I recently was bitten by the fact that ios_base::width and/or the setw manipulator have to be reset with every item written to the stream.
That is, you must do this:
while(whatever)
{
mystream << std::setw(2) << myval;
}
Rather than this:
mystream.width(2);
while(whatever)
{
mystream << myval;
}
Ok, fine.
But does anyone know why this design decision was made?
Is there some rationale that I'm missing, or is this just a dark corner of the standard?
Other stream formatting modifiers (as mentioned in the linked SO question) are 'sticky', while setw is not.
The decisions of which manipulators should affect only the next operation seem to be based on logical and empirical observations about what tends to factor common functional needs better, and hence be easier for the programmer to write and get right.
The following points strike me as relevant:
some_stream << x should just work right most of the time
most code that sets the width will immediately or very shortly afterwards stream the value, so unrelated code can assume there won't be some "pending" width value affecting its output
setfill() is not relevant unless there's a pending setw(), so won't adversely affect the some_stream << x statement topping our list
only when width is being explicitly set, the programmer can/must consider whether the fill character state is appropriate too, based on their knowledge of the larger calling context
it's very common for a set of values to use the same fill character
other manipulators like hex and oct are persistent, but their use is typically in a block of code that either pops the prior state or (nasty but easier) sets it back to decimal
The point leading from this that answers your question...
if setw() were presistent, it would need to be reset between each streaming statement to prevent unwanted fill...
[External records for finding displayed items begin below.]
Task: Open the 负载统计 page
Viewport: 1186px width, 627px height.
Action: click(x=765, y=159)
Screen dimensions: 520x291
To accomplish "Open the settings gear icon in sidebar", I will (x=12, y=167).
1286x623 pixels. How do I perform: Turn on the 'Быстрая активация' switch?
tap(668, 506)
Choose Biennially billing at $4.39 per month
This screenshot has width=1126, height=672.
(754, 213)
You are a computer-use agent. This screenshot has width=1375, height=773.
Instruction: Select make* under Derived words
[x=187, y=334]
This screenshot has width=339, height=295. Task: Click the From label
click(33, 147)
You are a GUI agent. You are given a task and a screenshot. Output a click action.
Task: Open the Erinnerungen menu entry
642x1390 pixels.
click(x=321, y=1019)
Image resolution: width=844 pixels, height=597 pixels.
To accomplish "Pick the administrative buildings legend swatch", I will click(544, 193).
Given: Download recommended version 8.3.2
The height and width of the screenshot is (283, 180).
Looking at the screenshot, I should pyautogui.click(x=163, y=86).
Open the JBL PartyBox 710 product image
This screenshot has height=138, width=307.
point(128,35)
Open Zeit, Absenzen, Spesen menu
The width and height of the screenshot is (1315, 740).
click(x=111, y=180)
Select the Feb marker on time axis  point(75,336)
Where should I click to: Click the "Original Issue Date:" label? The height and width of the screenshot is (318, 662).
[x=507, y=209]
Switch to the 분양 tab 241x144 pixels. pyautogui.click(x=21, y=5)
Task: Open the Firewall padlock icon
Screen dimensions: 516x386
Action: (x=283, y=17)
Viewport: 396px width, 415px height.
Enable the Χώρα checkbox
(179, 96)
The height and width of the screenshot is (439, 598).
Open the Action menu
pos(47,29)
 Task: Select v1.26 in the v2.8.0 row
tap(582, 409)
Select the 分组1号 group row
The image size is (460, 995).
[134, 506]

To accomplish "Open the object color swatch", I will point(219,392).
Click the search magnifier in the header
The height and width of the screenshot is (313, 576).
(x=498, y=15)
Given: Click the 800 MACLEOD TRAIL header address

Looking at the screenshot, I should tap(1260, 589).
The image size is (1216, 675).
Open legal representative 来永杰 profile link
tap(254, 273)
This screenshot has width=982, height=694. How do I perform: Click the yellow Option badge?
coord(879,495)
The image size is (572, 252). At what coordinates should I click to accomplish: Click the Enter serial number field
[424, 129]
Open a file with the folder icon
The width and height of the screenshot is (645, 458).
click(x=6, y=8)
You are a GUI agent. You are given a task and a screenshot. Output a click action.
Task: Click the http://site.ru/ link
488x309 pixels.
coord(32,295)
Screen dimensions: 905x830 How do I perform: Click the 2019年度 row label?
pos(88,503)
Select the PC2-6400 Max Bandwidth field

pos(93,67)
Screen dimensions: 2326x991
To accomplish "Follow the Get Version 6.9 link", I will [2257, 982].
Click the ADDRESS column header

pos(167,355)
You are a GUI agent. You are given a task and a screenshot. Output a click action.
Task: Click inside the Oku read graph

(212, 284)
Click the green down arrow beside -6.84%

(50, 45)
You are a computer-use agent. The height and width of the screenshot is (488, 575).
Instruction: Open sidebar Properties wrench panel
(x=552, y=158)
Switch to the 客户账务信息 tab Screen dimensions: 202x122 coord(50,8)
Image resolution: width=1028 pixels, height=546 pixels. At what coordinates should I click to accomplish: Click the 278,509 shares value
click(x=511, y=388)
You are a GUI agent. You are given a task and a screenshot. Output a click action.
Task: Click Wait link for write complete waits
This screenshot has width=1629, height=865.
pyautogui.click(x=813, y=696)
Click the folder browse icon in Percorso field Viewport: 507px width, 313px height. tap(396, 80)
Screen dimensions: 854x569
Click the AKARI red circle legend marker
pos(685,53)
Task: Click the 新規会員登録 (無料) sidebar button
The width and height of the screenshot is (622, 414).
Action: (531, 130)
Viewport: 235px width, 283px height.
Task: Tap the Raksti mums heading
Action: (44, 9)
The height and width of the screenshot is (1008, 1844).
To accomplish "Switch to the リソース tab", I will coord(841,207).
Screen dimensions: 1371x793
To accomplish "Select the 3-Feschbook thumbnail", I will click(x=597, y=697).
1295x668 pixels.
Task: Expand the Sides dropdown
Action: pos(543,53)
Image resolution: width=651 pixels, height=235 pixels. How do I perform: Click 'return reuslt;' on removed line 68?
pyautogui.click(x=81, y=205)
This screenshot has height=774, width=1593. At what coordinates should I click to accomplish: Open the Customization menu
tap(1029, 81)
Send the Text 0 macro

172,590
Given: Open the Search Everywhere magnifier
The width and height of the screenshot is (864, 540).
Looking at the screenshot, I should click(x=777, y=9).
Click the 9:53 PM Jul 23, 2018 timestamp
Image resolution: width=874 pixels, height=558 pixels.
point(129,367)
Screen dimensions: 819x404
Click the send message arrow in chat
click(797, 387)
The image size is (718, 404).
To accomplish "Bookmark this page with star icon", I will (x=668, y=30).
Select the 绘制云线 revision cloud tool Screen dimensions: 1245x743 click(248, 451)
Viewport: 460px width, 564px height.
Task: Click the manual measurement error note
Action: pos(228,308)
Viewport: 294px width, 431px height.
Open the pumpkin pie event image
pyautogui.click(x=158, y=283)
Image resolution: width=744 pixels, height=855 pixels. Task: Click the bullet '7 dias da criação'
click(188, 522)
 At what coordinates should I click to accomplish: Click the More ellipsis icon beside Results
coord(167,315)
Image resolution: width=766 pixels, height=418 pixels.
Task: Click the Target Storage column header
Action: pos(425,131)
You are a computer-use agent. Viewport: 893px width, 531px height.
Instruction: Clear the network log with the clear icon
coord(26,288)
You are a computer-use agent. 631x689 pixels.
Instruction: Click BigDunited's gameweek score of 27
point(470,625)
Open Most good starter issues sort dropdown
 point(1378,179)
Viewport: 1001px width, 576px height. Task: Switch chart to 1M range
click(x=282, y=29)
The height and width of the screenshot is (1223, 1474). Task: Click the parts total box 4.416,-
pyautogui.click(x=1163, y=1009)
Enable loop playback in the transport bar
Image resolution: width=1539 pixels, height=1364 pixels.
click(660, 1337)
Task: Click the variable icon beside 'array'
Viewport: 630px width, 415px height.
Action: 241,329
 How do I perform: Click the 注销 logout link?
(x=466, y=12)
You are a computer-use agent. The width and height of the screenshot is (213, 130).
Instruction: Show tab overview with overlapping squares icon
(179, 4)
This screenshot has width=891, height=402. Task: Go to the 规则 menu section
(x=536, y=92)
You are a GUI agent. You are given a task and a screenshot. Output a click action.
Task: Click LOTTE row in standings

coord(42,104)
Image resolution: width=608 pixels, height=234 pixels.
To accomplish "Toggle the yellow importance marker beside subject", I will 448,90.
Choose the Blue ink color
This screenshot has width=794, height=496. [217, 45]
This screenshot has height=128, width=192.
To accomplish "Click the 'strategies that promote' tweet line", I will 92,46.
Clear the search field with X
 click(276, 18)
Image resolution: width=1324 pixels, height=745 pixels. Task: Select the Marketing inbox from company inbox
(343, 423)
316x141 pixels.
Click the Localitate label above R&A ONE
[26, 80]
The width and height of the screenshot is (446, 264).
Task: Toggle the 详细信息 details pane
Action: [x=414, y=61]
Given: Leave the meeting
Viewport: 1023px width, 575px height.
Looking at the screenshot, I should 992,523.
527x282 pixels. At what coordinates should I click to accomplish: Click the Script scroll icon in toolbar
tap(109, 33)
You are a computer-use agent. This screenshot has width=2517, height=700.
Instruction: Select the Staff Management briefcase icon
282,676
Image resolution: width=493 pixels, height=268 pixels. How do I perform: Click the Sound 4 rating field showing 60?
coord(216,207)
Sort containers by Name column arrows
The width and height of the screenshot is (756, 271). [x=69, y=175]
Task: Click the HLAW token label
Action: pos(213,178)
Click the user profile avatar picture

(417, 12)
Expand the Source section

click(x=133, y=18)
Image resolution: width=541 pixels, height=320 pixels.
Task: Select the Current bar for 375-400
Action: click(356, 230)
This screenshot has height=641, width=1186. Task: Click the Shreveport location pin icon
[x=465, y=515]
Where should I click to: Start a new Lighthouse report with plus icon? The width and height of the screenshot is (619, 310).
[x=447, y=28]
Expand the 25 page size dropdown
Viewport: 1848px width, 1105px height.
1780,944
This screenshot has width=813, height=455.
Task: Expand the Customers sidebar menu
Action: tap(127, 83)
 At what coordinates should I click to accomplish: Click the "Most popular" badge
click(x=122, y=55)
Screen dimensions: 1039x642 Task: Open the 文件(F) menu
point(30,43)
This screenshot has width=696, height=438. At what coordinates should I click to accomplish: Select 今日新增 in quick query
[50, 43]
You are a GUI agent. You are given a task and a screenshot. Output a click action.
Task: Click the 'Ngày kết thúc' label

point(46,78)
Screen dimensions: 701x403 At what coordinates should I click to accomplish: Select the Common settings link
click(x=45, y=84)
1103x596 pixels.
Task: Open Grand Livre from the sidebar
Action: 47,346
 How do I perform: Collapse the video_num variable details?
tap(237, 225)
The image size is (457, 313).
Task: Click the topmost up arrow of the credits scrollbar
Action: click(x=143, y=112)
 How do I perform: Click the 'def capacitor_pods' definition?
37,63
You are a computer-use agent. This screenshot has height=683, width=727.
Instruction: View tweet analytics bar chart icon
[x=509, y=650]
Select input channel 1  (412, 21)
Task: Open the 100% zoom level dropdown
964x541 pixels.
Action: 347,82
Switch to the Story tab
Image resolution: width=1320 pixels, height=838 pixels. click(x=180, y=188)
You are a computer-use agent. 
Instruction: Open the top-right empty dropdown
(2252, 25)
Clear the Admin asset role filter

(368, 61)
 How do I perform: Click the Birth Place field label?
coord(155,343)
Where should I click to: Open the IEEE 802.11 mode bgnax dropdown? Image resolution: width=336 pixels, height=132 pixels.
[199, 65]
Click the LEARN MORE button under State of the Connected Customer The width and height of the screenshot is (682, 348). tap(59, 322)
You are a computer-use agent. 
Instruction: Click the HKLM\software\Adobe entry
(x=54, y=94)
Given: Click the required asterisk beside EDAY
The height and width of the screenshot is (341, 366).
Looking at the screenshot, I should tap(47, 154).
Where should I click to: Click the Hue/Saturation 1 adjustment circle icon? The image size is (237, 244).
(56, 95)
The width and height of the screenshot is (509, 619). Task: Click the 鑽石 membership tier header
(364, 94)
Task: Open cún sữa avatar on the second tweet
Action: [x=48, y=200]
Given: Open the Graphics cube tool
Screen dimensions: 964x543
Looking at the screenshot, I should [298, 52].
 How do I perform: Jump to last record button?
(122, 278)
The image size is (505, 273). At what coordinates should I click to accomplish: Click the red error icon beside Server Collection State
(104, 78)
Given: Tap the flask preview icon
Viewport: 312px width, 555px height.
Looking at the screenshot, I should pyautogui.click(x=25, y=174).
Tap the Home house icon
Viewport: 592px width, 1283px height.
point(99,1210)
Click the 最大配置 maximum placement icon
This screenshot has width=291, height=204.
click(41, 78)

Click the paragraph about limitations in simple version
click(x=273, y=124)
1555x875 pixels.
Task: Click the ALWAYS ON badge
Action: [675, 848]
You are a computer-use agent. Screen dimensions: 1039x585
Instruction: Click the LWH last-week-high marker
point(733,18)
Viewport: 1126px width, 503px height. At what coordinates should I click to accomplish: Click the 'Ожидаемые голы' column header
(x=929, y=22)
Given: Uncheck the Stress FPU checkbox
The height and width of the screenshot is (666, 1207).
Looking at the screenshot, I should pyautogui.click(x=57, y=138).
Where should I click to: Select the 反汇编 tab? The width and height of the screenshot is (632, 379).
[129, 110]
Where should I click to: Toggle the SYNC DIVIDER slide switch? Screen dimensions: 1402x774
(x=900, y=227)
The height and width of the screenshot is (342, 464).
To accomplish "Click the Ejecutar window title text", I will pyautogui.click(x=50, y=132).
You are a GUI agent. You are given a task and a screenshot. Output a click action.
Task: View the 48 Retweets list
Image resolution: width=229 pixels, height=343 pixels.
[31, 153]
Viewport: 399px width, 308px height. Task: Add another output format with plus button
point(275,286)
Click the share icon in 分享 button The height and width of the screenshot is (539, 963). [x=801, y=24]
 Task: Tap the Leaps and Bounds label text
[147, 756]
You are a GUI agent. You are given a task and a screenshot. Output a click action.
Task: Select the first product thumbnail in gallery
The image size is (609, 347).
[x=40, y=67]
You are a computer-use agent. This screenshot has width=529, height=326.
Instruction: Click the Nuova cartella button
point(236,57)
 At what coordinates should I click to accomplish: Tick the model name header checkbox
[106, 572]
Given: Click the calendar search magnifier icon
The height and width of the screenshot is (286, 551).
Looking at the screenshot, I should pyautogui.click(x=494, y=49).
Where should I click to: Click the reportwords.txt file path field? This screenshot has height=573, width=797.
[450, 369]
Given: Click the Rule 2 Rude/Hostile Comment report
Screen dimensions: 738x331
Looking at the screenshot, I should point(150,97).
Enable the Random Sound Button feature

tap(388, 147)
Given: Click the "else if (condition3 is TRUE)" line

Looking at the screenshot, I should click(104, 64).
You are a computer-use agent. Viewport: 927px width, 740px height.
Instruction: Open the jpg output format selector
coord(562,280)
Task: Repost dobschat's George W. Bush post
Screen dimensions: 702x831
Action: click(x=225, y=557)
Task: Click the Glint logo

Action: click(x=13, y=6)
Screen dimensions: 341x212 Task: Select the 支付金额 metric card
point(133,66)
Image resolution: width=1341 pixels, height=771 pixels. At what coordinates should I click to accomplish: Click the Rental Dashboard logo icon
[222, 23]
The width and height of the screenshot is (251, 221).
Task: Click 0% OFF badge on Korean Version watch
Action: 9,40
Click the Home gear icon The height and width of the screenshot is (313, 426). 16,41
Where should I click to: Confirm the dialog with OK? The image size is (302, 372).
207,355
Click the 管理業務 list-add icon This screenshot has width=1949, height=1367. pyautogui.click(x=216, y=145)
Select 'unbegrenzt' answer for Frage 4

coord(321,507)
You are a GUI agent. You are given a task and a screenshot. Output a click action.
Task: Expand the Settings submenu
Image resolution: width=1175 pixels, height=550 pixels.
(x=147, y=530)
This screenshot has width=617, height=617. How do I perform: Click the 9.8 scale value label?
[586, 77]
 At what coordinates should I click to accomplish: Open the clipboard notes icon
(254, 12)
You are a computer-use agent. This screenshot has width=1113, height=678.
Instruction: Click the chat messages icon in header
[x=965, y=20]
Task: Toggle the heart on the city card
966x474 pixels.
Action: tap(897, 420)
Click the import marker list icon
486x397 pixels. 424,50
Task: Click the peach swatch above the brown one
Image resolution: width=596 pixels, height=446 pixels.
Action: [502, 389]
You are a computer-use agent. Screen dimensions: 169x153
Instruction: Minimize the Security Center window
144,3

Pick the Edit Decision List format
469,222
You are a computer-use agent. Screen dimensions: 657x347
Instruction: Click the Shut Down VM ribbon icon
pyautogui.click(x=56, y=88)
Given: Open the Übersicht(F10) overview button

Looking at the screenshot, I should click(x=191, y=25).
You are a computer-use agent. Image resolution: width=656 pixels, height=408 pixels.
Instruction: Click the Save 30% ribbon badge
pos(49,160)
The way i see it is : You can always do something like below if you want it to be applied uniformly.
int width =2;
while(whatever)
{
mystream << std::setw(width) << myval;
}
but if it was sticky as you mention:
mystream.width(2);
while(whatever)
{
mystream << myval;
}
and if i wanted a different width every line I have to keep setting width.
So essentially both approaches are almost the same, and i would like or dislike them depending on what i am doing now.